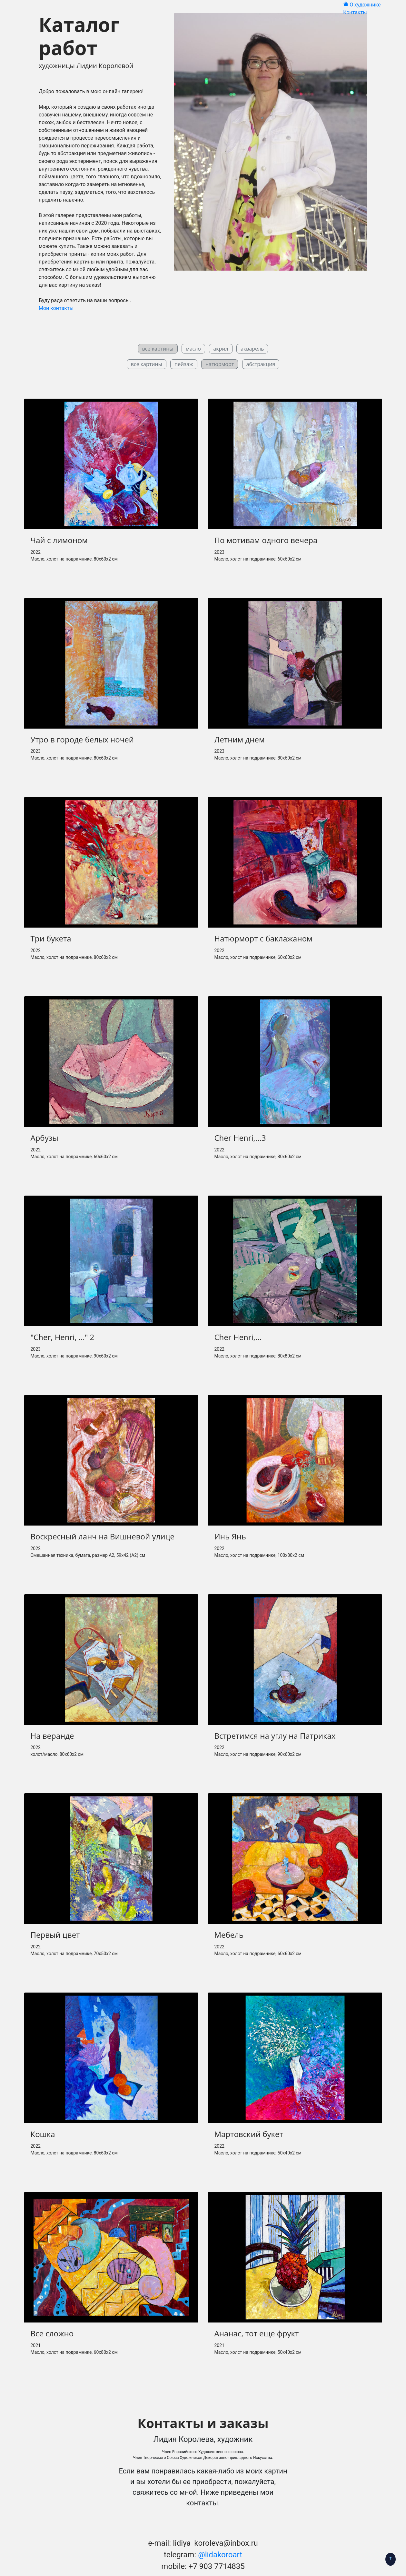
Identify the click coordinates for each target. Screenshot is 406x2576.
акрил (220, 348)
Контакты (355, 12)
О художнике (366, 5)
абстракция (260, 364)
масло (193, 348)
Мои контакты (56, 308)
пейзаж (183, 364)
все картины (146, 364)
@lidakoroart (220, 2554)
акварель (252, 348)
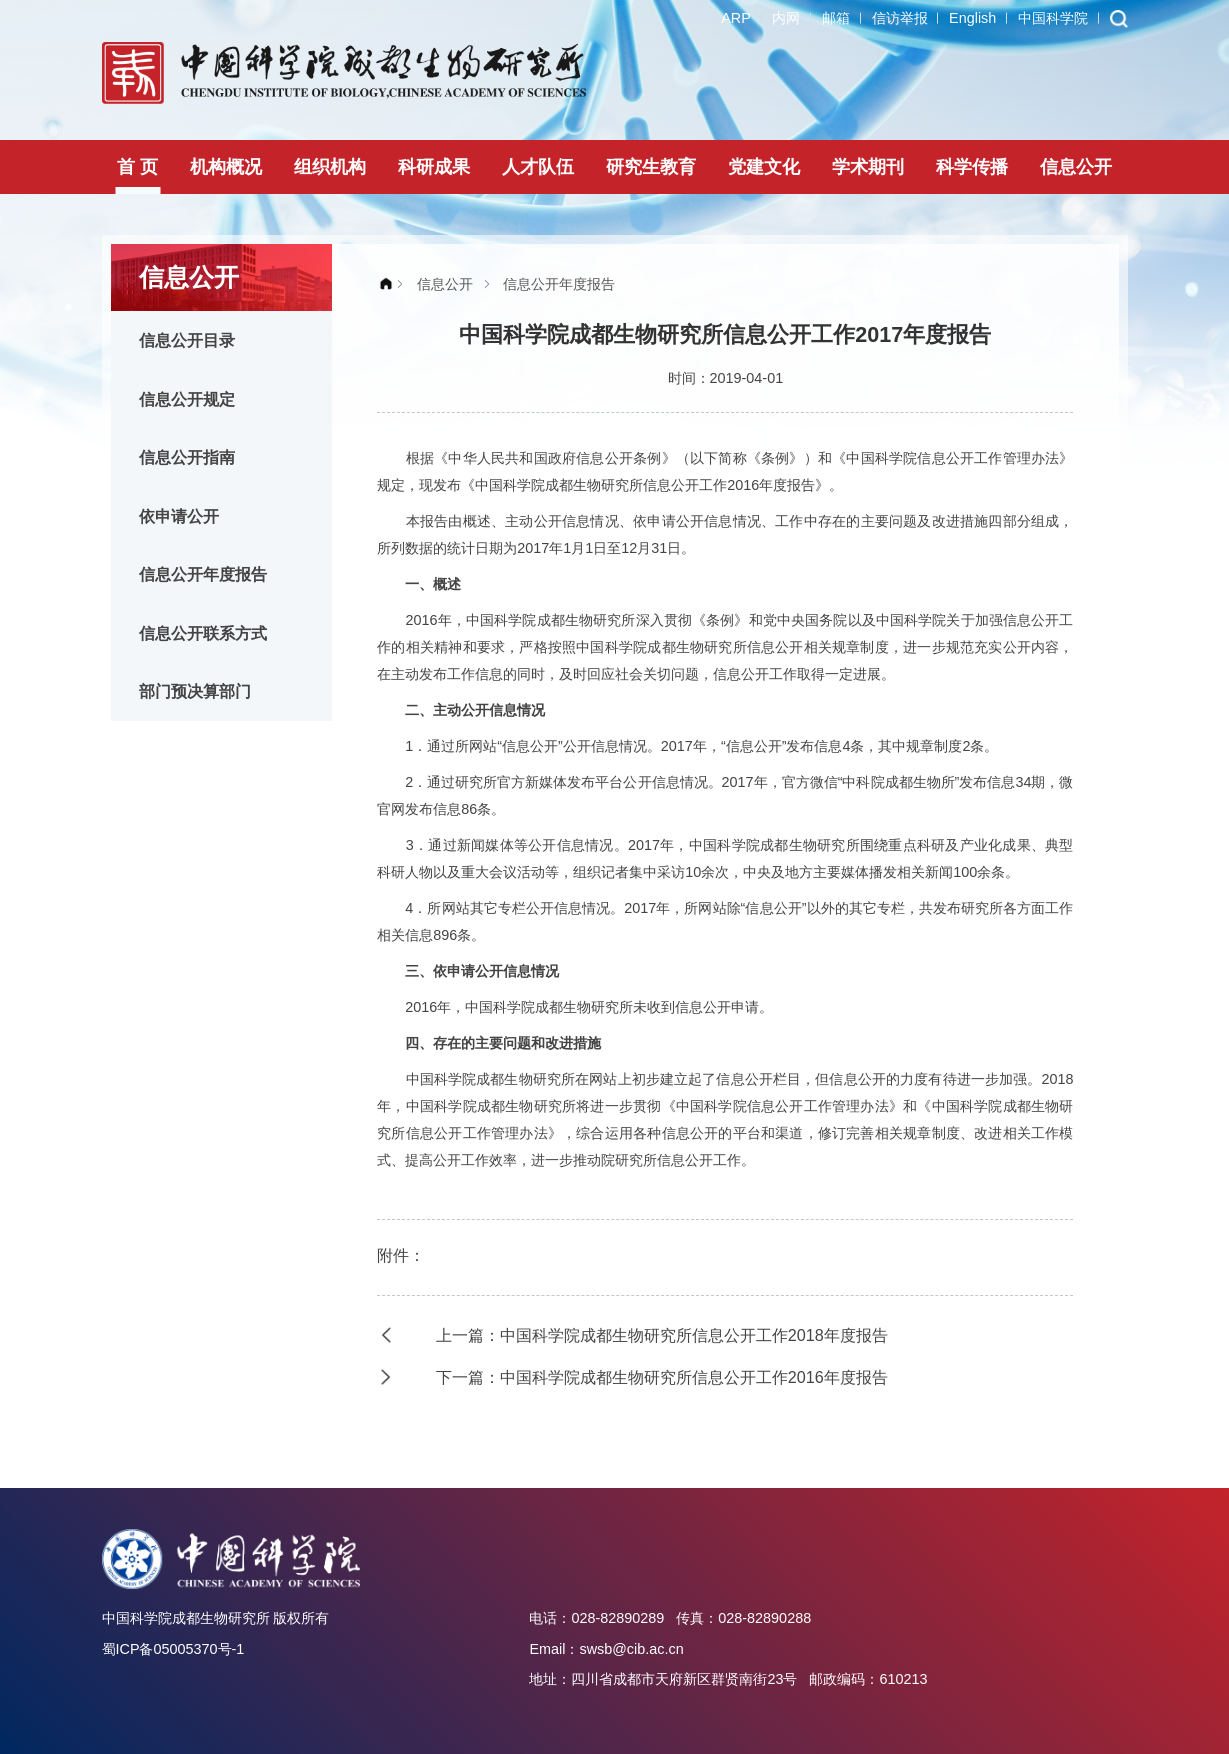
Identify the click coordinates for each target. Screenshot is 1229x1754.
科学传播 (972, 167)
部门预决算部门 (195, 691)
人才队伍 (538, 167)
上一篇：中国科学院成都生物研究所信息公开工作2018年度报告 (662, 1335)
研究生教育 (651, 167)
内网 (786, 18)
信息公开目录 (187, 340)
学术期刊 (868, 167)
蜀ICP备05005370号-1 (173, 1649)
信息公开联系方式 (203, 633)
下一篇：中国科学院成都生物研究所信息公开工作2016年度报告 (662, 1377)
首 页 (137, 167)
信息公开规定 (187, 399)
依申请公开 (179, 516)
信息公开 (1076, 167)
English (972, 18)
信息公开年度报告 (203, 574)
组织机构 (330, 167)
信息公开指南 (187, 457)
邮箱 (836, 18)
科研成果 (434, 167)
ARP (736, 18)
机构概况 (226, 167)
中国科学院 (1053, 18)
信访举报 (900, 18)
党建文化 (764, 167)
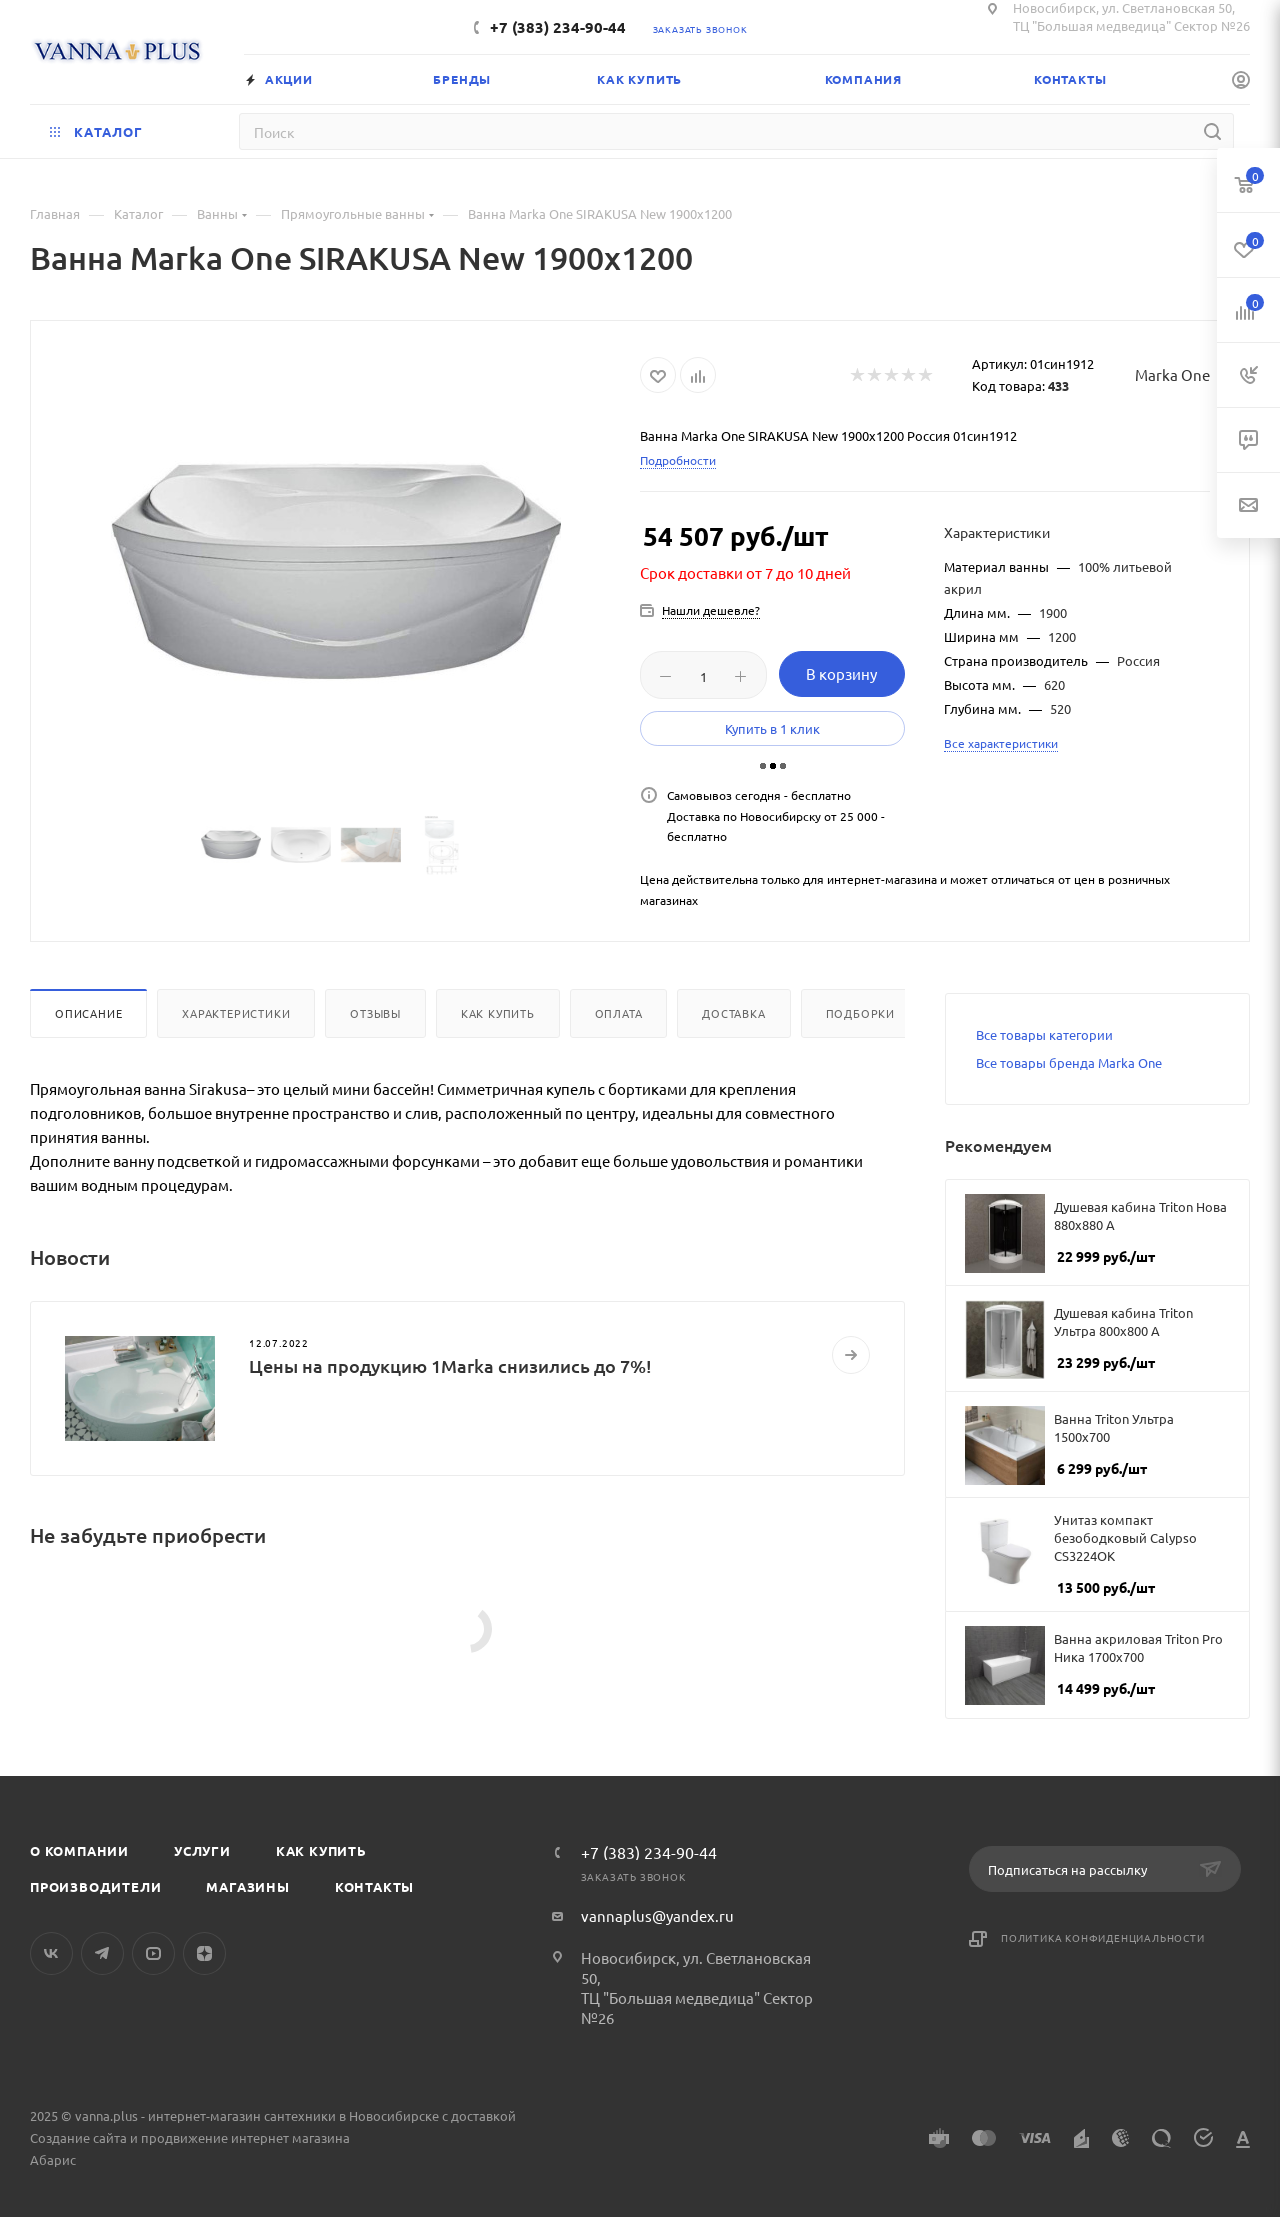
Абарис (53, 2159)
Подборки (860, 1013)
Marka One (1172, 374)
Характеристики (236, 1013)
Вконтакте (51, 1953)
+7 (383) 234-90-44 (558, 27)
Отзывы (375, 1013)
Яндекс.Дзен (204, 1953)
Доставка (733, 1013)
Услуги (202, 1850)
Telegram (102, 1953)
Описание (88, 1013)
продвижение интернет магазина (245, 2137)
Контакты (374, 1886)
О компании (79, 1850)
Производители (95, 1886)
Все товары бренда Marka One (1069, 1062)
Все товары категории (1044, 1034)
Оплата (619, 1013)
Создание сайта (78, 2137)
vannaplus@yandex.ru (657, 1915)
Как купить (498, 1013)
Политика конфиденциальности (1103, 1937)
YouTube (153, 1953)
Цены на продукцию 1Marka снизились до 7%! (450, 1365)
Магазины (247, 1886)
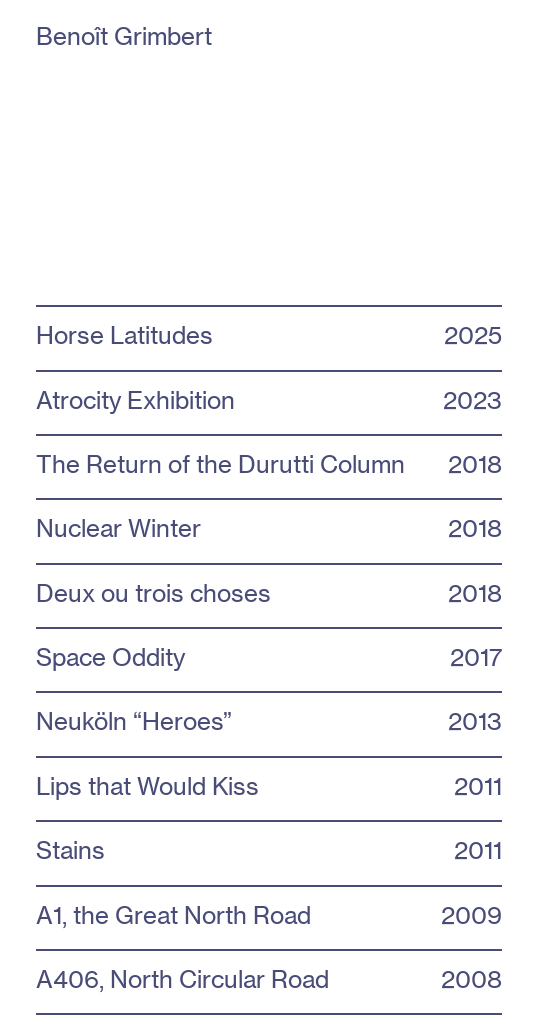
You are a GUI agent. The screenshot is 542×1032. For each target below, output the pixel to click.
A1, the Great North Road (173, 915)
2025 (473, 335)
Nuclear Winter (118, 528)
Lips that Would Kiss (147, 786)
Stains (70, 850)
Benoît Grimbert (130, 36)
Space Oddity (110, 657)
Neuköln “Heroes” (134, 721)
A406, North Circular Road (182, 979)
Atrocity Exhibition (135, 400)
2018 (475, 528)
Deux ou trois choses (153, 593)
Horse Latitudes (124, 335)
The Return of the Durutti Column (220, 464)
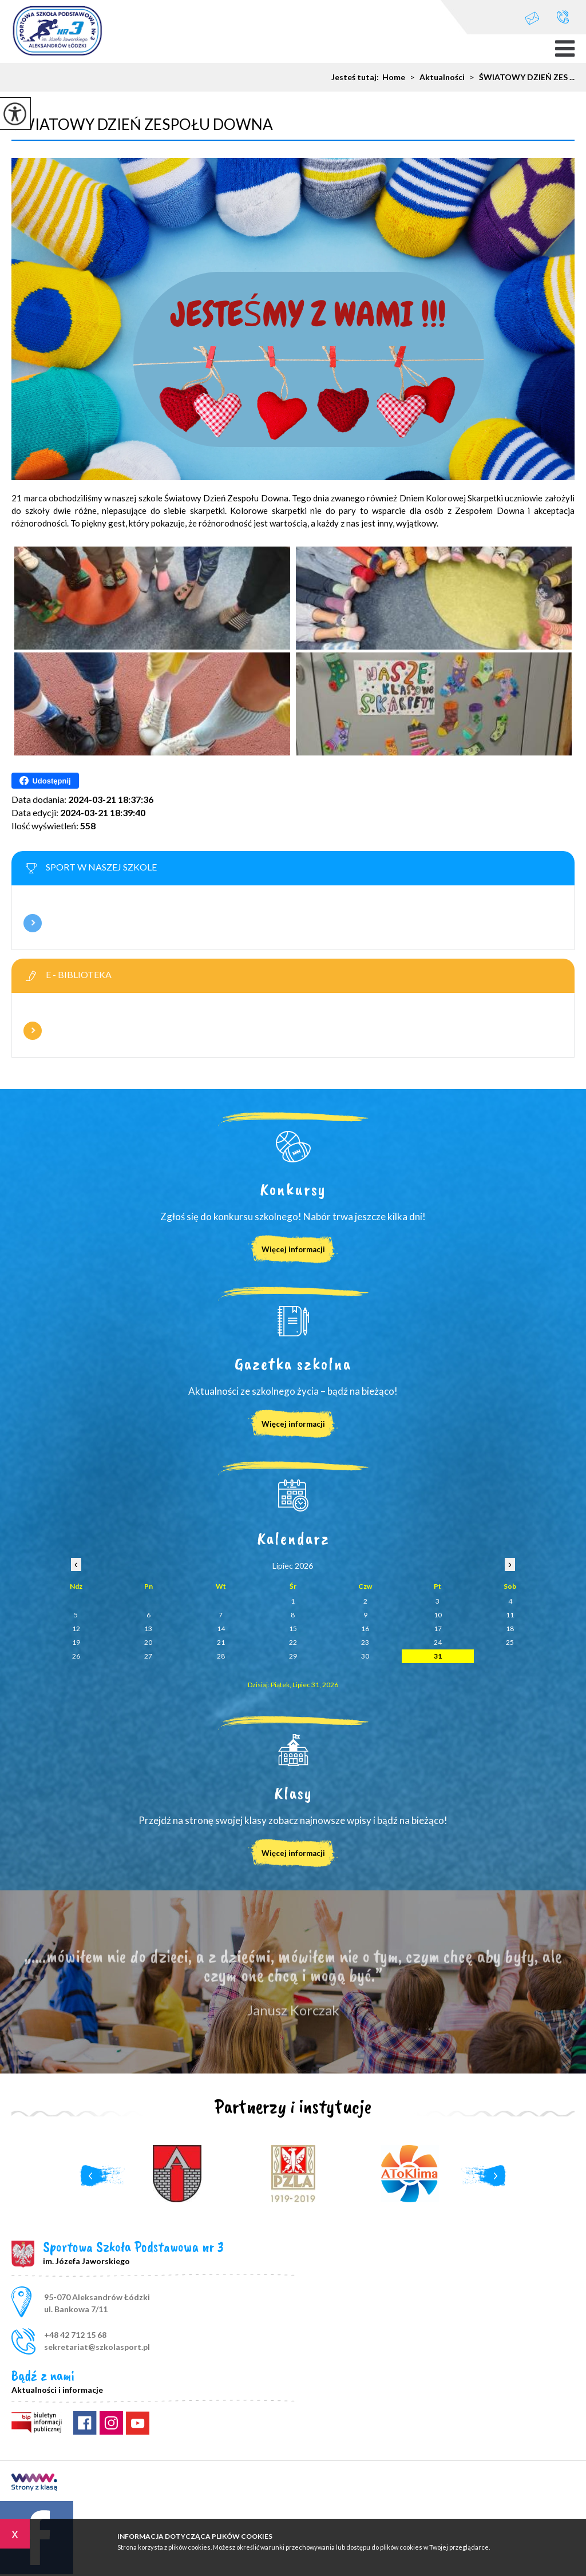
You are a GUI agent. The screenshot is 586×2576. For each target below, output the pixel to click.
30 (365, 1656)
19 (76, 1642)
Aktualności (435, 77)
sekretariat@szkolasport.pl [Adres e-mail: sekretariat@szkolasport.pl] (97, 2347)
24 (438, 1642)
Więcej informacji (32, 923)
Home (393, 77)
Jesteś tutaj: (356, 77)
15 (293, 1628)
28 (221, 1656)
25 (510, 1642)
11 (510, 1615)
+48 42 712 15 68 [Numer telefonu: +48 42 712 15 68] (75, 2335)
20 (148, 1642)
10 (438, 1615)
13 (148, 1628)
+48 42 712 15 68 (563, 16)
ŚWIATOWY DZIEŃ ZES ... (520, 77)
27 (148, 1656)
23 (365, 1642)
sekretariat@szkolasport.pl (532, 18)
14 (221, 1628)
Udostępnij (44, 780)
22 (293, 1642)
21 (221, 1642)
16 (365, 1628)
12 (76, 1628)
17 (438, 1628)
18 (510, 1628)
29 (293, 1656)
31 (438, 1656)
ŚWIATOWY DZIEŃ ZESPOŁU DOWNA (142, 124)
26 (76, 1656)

+++

> Prompt
Starting at the item that contains "Lips that Would Kiss (147, 786)" and continuing through the last of the items, reproduce those lines with "Home" swapped for "Start" and everything else left unchanged. Leave out the pictures.

> Full output
Lips that Would Kiss (147, 786)
Stains (70, 850)
Benoît Grimbert (130, 36)
Space Oddity (110, 657)
Neuköln “Heroes” (134, 721)
A406, North Circular Road (182, 979)
Atrocity Exhibition (135, 400)
2018 (475, 528)
Deux ou trois choses (153, 593)
Horse Latitudes (124, 335)
The Return of the Durutti Column (220, 464)
You are a GUI agent. The screenshot is 586×2576. For each target below, output the pixel to click.
30 (365, 1656)
19 (76, 1642)
Aktualności (435, 77)
sekretariat@szkolasport.pl [Adres e-mail: sekretariat@szkolasport.pl] (97, 2347)
24 (438, 1642)
Więcej informacji (32, 923)
Start (393, 77)
Jesteś tutaj: (356, 77)
15 (293, 1628)
28 (221, 1656)
25 (510, 1642)
11 (510, 1615)
+48 42 712 15 68 [Numer telefonu: +48 42 712 15 68] (75, 2335)
20 (148, 1642)
10 (438, 1615)
13 (148, 1628)
+48 42 712 15 68 (563, 16)
ŚWIATOWY DZIEŃ ZES ... (520, 77)
27 (148, 1656)
23 (365, 1642)
sekretariat@szkolasport.pl (532, 18)
14 (221, 1628)
Udostępnij (44, 780)
22 (293, 1642)
21 (221, 1642)
16 (365, 1628)
12 (76, 1628)
17 (438, 1628)
18 (510, 1628)
29 (293, 1656)
31 (438, 1656)
ŚWIATOWY DZIEŃ ZESPOŁU DOWNA (142, 124)
26 (76, 1656)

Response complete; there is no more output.